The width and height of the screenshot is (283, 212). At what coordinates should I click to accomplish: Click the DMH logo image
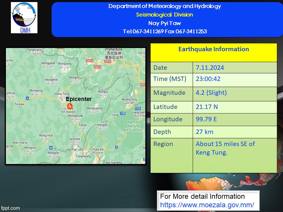[x=24, y=18]
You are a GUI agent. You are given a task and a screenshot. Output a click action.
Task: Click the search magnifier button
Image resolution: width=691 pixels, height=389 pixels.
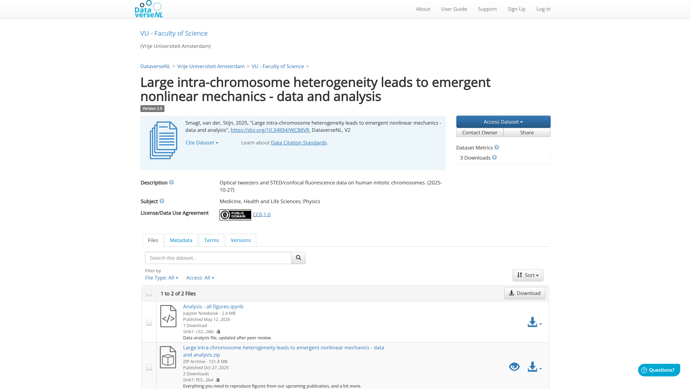298,258
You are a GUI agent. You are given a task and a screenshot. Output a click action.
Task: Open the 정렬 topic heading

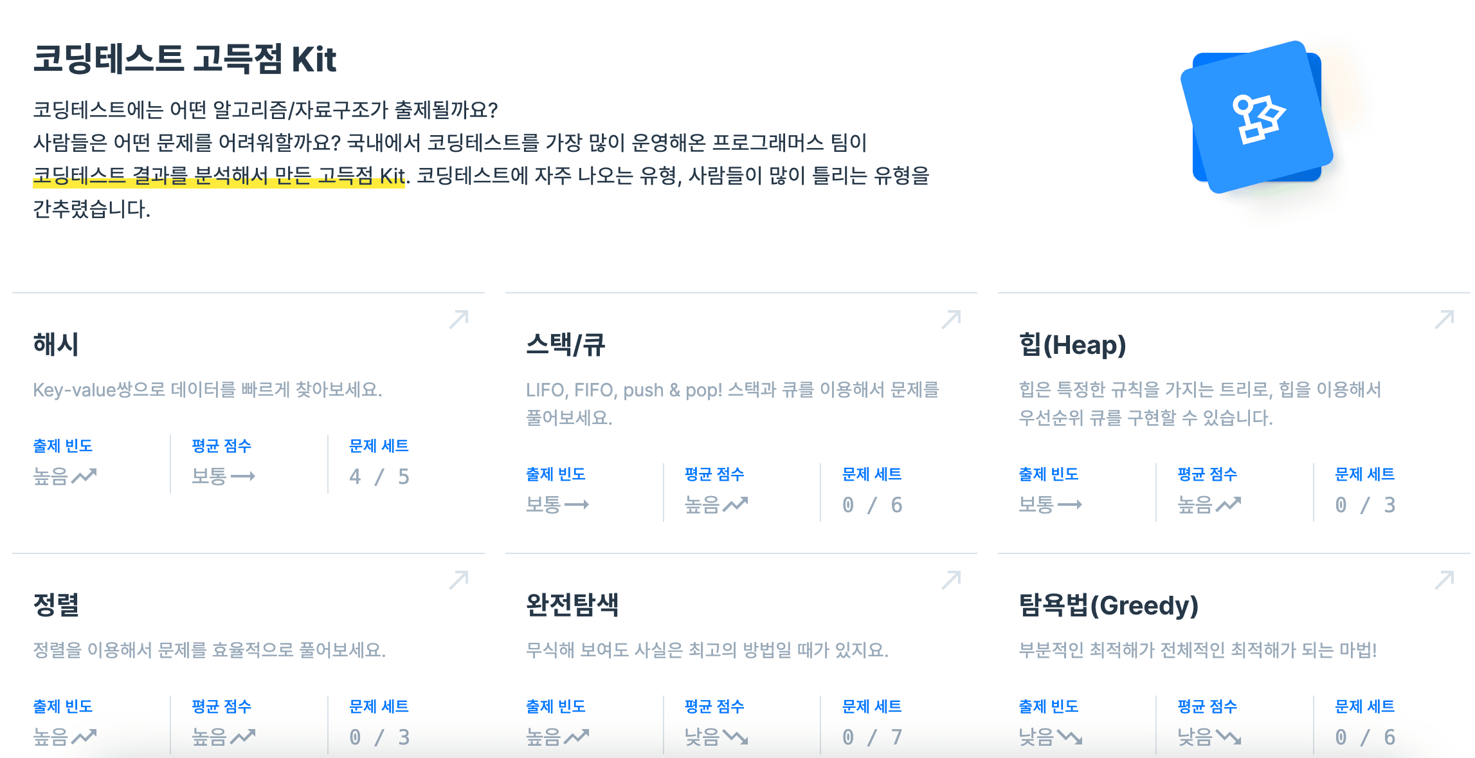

PROBLEM: Retype all entries above verbatim; no pictures belong in the copy.

COMPLETED EXERCISE:
The width and height of the screenshot is (283, 212). At what coordinates should I click to accomplish: Click the DMH logo image
[x=24, y=18]
You are a GUI agent. You are given a task and a screenshot. Output a click action.
Task: Click the search magnifier button
Image resolution: width=691 pixels, height=389 pixels.
298,258
You are a GUI agent. You are given a task and a screenshot. Output a click action.
Task: Open the 정렬 topic heading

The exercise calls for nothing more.